- _EXERCISE PROMPT_
Format the lines from the one containing "is (918, 529)." through the one containing "(512, 361).", inclusive, as a Markdown table with the columns No. and Line, leaving out blank lines. Put only those lines in the table.

- _ENTRIES PROVIDED_
###

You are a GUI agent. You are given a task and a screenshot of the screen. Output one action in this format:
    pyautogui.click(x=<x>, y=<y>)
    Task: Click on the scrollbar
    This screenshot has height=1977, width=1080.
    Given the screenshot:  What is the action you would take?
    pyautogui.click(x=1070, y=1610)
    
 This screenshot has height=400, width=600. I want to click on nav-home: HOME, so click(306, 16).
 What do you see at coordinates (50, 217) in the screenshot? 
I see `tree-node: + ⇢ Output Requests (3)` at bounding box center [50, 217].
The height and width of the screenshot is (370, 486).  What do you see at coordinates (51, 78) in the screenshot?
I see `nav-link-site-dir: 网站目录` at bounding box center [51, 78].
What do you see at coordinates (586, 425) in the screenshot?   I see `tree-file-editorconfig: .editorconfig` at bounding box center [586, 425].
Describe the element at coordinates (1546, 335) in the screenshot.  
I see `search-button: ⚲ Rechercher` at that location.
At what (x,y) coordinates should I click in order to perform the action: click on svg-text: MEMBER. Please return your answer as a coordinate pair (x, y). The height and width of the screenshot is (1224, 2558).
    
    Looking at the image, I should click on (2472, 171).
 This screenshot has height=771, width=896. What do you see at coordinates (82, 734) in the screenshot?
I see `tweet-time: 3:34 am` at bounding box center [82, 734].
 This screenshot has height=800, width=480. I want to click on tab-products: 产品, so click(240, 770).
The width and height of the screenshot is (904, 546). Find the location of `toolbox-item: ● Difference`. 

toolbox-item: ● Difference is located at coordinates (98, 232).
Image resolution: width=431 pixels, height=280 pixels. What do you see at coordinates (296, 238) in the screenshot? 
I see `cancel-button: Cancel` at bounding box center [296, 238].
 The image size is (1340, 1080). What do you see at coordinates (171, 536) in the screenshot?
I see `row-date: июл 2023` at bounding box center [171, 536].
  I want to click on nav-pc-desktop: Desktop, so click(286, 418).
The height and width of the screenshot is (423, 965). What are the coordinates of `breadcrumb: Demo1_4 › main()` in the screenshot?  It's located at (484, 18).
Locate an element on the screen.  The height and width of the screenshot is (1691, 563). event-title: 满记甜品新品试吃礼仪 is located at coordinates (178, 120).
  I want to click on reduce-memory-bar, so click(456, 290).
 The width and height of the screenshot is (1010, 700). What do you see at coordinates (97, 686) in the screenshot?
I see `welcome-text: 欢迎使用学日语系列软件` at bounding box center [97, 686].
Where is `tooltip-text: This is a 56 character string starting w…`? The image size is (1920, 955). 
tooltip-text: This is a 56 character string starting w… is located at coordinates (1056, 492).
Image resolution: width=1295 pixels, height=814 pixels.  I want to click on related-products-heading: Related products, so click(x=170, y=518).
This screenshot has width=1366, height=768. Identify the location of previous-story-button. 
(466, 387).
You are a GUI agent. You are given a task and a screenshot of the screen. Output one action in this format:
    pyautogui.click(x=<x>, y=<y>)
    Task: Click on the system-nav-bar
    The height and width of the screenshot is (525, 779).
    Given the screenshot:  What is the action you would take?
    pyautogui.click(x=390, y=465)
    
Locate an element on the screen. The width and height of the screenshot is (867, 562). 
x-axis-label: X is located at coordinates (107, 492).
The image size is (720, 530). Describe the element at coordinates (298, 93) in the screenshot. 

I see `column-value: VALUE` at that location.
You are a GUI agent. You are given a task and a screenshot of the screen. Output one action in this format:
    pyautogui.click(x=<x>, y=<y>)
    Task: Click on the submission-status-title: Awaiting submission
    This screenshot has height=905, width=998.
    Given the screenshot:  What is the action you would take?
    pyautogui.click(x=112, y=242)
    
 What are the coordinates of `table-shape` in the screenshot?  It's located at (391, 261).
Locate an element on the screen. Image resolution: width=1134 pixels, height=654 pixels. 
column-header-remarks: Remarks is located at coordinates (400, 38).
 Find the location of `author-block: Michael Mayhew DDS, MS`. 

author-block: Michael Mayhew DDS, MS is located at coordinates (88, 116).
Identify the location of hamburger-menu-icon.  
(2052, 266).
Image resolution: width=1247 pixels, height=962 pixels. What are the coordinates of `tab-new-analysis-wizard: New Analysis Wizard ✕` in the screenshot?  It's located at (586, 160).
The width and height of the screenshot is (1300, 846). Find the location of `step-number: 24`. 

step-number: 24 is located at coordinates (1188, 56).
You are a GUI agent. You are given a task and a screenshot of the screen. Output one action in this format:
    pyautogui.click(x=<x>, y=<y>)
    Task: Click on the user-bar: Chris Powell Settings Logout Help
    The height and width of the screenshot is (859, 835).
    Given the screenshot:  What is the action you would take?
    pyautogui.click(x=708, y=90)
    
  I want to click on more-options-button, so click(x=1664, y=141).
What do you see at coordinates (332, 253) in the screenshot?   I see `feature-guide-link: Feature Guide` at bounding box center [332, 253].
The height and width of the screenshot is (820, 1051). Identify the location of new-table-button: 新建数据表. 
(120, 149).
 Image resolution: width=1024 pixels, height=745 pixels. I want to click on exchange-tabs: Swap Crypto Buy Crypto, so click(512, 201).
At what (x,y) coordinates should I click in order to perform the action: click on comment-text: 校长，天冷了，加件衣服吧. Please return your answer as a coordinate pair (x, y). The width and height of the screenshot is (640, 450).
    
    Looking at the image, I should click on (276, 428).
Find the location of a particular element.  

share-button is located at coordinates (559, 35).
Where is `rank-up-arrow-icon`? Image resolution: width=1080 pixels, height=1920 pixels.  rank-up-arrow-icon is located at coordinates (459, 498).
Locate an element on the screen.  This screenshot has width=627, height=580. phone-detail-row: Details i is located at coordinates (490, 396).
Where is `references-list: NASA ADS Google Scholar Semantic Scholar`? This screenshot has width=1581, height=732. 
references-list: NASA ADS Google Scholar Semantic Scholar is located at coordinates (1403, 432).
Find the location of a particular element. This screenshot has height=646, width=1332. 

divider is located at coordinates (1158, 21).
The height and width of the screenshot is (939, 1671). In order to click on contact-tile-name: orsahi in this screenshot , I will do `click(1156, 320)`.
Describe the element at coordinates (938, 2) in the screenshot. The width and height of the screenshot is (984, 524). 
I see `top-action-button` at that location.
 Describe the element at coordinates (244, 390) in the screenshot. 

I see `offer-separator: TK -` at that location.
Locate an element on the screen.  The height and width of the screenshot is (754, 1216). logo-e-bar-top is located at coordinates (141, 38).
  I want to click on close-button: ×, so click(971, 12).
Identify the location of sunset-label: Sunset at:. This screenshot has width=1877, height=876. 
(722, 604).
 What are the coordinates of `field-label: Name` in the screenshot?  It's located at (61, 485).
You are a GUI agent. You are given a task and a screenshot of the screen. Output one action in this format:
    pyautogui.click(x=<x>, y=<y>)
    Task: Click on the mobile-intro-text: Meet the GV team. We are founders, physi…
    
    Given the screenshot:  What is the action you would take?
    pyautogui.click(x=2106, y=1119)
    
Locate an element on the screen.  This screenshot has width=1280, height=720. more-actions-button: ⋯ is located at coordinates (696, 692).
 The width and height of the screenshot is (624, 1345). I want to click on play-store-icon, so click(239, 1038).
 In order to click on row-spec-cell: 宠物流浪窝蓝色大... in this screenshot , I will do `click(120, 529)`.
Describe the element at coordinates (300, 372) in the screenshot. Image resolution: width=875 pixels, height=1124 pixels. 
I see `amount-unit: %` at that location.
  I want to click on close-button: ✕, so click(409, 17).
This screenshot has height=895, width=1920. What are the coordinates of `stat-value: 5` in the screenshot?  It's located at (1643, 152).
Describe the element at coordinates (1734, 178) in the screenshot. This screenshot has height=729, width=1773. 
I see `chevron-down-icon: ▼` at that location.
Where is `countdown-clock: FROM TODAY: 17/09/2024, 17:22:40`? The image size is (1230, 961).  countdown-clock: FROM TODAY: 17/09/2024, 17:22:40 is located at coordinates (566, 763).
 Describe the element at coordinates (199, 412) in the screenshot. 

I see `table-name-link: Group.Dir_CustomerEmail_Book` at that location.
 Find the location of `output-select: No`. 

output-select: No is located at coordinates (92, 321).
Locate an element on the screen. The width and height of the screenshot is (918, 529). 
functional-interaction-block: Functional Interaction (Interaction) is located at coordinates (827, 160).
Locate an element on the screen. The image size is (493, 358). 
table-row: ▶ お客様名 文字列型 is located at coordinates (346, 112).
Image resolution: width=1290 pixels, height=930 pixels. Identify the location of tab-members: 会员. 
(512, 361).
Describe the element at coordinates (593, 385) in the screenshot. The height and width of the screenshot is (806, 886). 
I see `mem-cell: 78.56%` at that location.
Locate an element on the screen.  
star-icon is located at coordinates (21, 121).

###

- _WRITTEN ANSWER_
| No. | Line |
|---|---|
| 1 | Locate an element on the screen. The width and height of the screenshot is (918, 529).  |
| 2 | functional-interaction-block: Functional Interaction (Interaction) is located at coordinates (827, 160). |
| 3 | Locate an element on the screen. The image size is (493, 358).  |
| 4 | table-row: ▶ お客様名 文字列型 is located at coordinates (346, 112). |
| 5 | Image resolution: width=1290 pixels, height=930 pixels. Identify the location of tab-members: 会员.  |
| 6 | (512, 361). |